Be patient and prepared to stand on an epic line.
Decide if your propensity is toward Whiz, American, or Provolone. (Many locals believe that Whiz makes for the only true cheesesteak; cheese snobs tend to go for the provolone).
Decide if it is "wit" or "wit-out" fried onions. And order accordingly. Example: "I'll have a whiz wit, please." Or "I'll have a provolone wit-out."
A sweet and hot pepper garnish is always a good idea.
Assume the stance before eating: spread the legs apart, and stand like a chicken, if you will. Then bite in and the "drip" won't stain your pants.
Round one was at Pat's. Founded in 1930, it's the oldest of the city vendors. (Arch-rival Geno's across the street didn't open until 1966). We ordered an assortment of wits, wit-outs, whizzes, and provolones. I discovered I'm a true cheese snob: provolone all the way for me, though both steaks did the job. They were filling, solid sponges for late-night drinking binges.
The next stop was an ace pulled out of Rosengarten's back pocket: Mamma's Pizzeria, just outside of town in neighboring Bala Cynwyd (426 Belmont Ave., 610-664-4757), and it trumped Pat's by far. The secret to the sandwiches' success: a proprietary three-cheese blend that we guessed was mozzarella, provolone, and jack. Mama's had no epic line, better quality meat, and a fresher bun than Pat's.

_ _ _ _ _ _ _

Can you reproduce the cheesesteak text word for word, starting with "Decide if it" and going on through "late-night drinking binges."? The material has nothing to do with the cheesesteak text.

= Input data =
_ _ _ _ _ _ _

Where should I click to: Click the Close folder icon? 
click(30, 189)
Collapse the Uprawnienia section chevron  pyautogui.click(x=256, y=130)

_ _ _ _ _ _ _

= Result of the exercise =
Decide if it is "wit" or "wit-out" fried onions. And order accordingly. Example: "I'll have a whiz wit, please." Or "I'll have a provolone wit-out."
A sweet and hot pepper garnish is always a good idea.
Assume the stance before eating: spread the legs apart, and stand like a chicken, if you will. Then bite in and the "drip" won't stain your pants.
Round one was at Pat's. Founded in 1930, it's the oldest of the city vendors. (Arch-rival Geno's across the street didn't open until 1966). We ordered an assortment of wits, wit-outs, whizzes, and provolones. I discovered I'm a true cheese snob: provolone all the way for me, though both steaks did the job. They were filling, solid sponges for late-night drinking binges.